According to the AnswerCorrectness
metric from the ragas
evaluation framework, the correctness score is calculated using a combination of factuality and semantic similarity, with default weights of 0.75 for factuality and 0.25 for semantic similarity. The metric classifies statements in the answer as true positives (TP), false positives (FP), or false negatives (FN) based on their presence and support in the ground truth. If the answer contains statements that are not supported by the ground truth (FP) or misses statements that are present in the ground truth (FN), the correctness score will be negatively impacted. Additionally, noise sensitivity measures how often a system makes errors by providing incorrect responses when utilizing either relevant or irrelevant retrieved documents. If the answer includes claims that are not supported by the relevant retrieved context, the noise sensitivity score will increase, further lowering the overall correctness value. Therefore, even if one part of the answer is correct, the overall score can be low due to other inaccuracies, lack of semantic alignment with the ground truth, or high noise sensitivity [1][2][3][4].

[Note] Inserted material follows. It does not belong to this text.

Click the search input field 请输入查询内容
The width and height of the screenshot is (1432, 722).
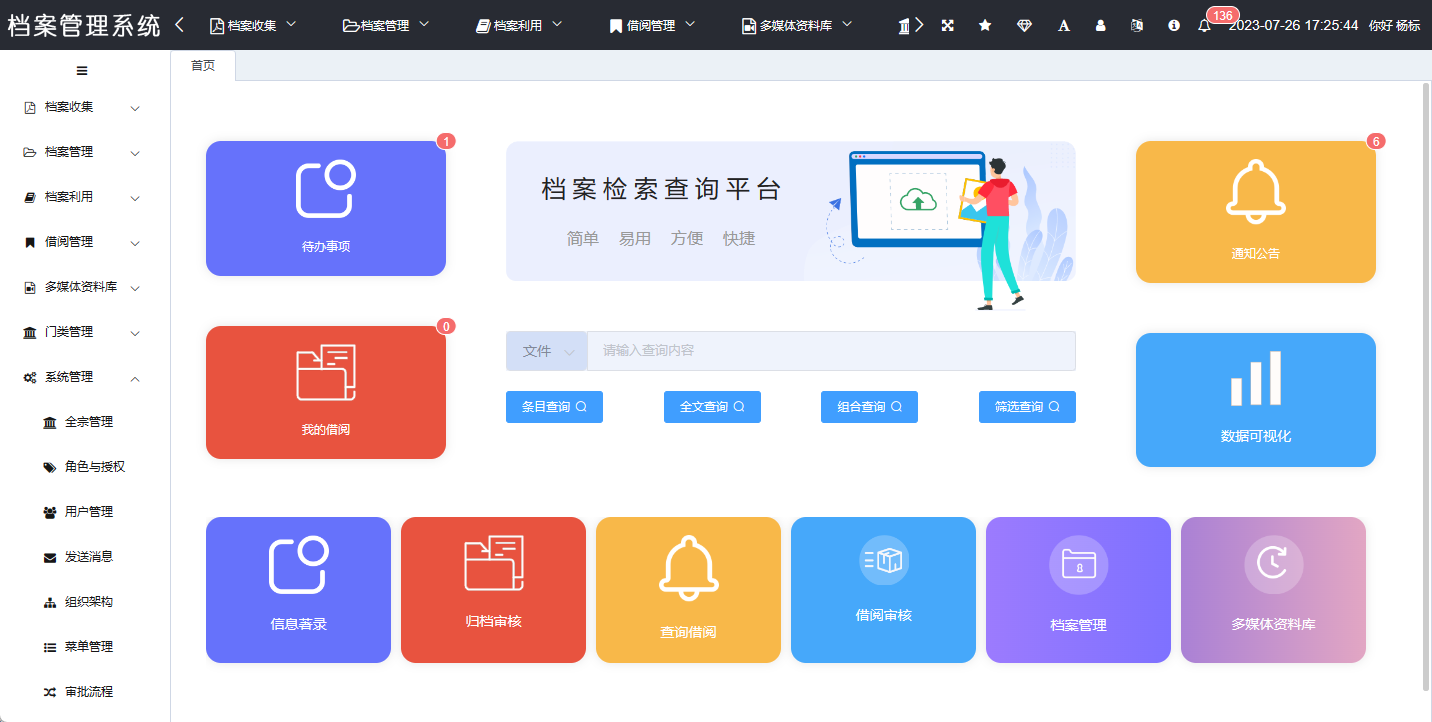(830, 351)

To continue talking to Dosu, mention @dosu.
What is the acceptable range of answer correctness score?
No, I mean what correctness value is accepted for a QA accuracy on a context based dataset?
The ragas
documentation does not specify a universally accepted threshold for the AnswerCorrectness
score, as it can vary depending on the specific requirements and context of the dataset. However, the score ranges from 0 to 1, with higher scores indicating better correctness. Generally, a higher score closer to 1 is preferred, but the acceptable threshold can depend on the use case and the level of accuracy required for your application.
For example, in high-stakes applications like medical or legal QA systems, you might require a score very close to 1. In less critical applications, a lower threshold might be acceptable. It is recommended to evaluate the performance of your QA system in the context of your specific needs and adjust the acceptable threshold accordingly [1].
To continue talking to Dosu, mention @dosu.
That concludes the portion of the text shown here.